>>>>
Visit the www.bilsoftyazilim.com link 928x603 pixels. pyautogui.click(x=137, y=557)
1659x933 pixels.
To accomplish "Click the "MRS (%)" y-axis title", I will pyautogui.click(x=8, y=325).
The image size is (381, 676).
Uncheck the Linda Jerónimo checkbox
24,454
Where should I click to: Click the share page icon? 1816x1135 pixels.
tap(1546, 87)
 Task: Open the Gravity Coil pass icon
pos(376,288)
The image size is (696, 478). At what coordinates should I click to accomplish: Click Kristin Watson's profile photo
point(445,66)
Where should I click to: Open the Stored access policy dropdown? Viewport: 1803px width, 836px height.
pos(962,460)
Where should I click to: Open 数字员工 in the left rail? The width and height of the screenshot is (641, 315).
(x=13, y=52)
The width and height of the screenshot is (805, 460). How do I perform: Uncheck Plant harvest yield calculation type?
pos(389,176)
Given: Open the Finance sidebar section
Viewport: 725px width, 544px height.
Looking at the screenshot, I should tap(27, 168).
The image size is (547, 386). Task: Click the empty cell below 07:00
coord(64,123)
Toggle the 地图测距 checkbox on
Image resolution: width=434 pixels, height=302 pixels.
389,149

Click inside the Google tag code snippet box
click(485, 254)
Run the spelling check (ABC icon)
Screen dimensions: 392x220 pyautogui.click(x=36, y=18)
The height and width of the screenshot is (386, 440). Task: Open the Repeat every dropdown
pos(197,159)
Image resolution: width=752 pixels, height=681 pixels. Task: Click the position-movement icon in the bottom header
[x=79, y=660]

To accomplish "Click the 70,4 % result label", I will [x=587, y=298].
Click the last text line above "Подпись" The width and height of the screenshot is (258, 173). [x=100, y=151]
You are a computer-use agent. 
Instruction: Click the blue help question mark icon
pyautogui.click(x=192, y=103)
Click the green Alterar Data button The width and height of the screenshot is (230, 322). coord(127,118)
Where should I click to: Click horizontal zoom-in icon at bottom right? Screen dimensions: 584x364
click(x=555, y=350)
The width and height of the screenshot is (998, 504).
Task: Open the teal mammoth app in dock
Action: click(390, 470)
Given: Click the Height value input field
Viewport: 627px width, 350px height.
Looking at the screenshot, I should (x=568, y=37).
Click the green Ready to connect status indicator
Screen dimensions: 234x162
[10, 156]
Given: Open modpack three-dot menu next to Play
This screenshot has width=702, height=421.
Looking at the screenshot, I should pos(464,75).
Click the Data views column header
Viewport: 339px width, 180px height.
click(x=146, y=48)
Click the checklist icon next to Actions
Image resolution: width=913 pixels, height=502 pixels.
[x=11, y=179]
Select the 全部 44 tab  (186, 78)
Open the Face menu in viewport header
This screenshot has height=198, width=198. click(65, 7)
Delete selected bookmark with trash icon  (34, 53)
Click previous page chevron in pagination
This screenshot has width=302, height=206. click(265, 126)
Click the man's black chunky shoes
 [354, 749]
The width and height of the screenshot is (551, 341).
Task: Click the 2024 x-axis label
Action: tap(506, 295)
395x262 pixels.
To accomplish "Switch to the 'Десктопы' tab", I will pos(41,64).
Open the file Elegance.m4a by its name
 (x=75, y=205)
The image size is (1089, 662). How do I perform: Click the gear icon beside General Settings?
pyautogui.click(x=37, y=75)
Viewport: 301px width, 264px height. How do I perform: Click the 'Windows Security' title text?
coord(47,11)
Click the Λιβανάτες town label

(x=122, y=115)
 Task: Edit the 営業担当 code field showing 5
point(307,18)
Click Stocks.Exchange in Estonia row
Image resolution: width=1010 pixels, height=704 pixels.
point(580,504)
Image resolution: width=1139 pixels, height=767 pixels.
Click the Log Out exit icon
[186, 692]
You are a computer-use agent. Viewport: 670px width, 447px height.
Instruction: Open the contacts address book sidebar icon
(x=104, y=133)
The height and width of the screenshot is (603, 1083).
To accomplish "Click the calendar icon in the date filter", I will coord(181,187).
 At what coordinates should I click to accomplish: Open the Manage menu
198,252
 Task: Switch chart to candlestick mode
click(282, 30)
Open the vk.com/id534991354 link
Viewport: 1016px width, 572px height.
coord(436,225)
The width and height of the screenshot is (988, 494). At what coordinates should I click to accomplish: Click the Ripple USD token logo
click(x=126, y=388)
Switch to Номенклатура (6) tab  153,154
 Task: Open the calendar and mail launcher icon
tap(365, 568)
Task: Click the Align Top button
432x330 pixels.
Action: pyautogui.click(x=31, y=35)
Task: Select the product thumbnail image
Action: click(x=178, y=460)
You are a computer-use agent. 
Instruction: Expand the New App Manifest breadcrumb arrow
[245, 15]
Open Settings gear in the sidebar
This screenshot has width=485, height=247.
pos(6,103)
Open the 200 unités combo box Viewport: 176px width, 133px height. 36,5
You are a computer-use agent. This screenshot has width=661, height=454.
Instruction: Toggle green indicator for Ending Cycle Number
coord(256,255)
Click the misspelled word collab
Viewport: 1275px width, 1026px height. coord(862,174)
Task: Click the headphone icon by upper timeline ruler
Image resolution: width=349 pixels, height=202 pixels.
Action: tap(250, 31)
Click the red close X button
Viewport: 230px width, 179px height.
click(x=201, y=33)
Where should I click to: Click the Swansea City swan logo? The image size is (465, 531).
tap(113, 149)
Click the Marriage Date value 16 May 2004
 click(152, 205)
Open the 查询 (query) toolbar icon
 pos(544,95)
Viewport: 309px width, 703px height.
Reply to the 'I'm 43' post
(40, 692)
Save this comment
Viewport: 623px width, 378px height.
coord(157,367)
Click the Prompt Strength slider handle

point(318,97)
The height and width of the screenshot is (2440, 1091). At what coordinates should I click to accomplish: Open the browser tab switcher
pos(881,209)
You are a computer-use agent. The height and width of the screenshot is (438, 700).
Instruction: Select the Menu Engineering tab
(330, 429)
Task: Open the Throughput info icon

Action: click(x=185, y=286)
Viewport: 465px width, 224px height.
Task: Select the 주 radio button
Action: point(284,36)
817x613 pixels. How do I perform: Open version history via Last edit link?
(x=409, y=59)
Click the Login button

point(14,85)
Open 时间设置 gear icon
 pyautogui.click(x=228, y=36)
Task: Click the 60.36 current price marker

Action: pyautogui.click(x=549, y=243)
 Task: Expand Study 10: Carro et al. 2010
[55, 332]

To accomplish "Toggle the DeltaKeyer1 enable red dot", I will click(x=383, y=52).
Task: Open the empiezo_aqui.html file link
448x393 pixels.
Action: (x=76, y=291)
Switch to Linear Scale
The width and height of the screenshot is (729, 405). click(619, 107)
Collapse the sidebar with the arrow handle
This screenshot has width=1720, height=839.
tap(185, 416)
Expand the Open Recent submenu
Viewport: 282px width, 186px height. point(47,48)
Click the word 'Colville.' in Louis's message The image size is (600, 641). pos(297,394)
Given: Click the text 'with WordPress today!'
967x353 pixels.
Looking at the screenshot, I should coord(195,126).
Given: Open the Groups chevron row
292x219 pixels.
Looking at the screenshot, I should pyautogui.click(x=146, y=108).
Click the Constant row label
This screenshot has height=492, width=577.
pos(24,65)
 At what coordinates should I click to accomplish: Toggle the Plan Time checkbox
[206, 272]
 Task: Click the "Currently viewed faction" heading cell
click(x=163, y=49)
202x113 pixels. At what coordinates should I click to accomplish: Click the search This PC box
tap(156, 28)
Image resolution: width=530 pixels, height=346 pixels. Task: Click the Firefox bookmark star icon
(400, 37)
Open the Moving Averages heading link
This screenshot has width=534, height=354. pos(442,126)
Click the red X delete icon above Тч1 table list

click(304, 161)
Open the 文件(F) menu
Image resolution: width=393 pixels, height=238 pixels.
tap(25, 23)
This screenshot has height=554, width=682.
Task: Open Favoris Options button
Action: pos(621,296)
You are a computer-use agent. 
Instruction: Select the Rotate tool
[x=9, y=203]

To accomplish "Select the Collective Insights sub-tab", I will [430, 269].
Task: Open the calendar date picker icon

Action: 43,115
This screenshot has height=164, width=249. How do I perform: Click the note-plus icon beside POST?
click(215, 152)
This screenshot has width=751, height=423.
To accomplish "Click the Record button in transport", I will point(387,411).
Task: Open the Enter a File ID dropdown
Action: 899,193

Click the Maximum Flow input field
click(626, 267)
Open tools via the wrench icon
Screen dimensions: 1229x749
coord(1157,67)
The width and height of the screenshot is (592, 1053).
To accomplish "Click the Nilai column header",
<<<<
→ WHAT THE TASK ASKS:
Only the lines above from the one with "1659x933 pixels." up to and including the one with "Click the green Alterar" should be repeated, exactly as written.

→ RESULT FOR THIS EXERCISE:
1659x933 pixels.
To accomplish "Click the "MRS (%)" y-axis title", I will pyautogui.click(x=8, y=325).
The image size is (381, 676).
Uncheck the Linda Jerónimo checkbox
24,454
Where should I click to: Click the share page icon? 1816x1135 pixels.
tap(1546, 87)
 Task: Open the Gravity Coil pass icon
pos(376,288)
The image size is (696, 478). At what coordinates should I click to accomplish: Click Kristin Watson's profile photo
point(445,66)
Where should I click to: Open the Stored access policy dropdown? Viewport: 1803px width, 836px height.
pos(962,460)
Where should I click to: Open 数字员工 in the left rail? The width and height of the screenshot is (641, 315).
(x=13, y=52)
The width and height of the screenshot is (805, 460). How do I perform: Uncheck Plant harvest yield calculation type?
pos(389,176)
Given: Open the Finance sidebar section
Viewport: 725px width, 544px height.
Looking at the screenshot, I should tap(27, 168).
The image size is (547, 386). Task: Click the empty cell below 07:00
coord(64,123)
Toggle the 地图测距 checkbox on
Image resolution: width=434 pixels, height=302 pixels.
389,149

Click inside the Google tag code snippet box
click(485, 254)
Run the spelling check (ABC icon)
Screen dimensions: 392x220 pyautogui.click(x=36, y=18)
The height and width of the screenshot is (386, 440). Task: Open the Repeat every dropdown
pos(197,159)
Image resolution: width=752 pixels, height=681 pixels. Task: Click the position-movement icon in the bottom header
[x=79, y=660]

To accomplish "Click the 70,4 % result label", I will [x=587, y=298].
Click the last text line above "Подпись" The width and height of the screenshot is (258, 173). [x=100, y=151]
You are a computer-use agent. 
Instruction: Click the blue help question mark icon
pyautogui.click(x=192, y=103)
Click the green Alterar Data button The width and height of the screenshot is (230, 322). coord(127,118)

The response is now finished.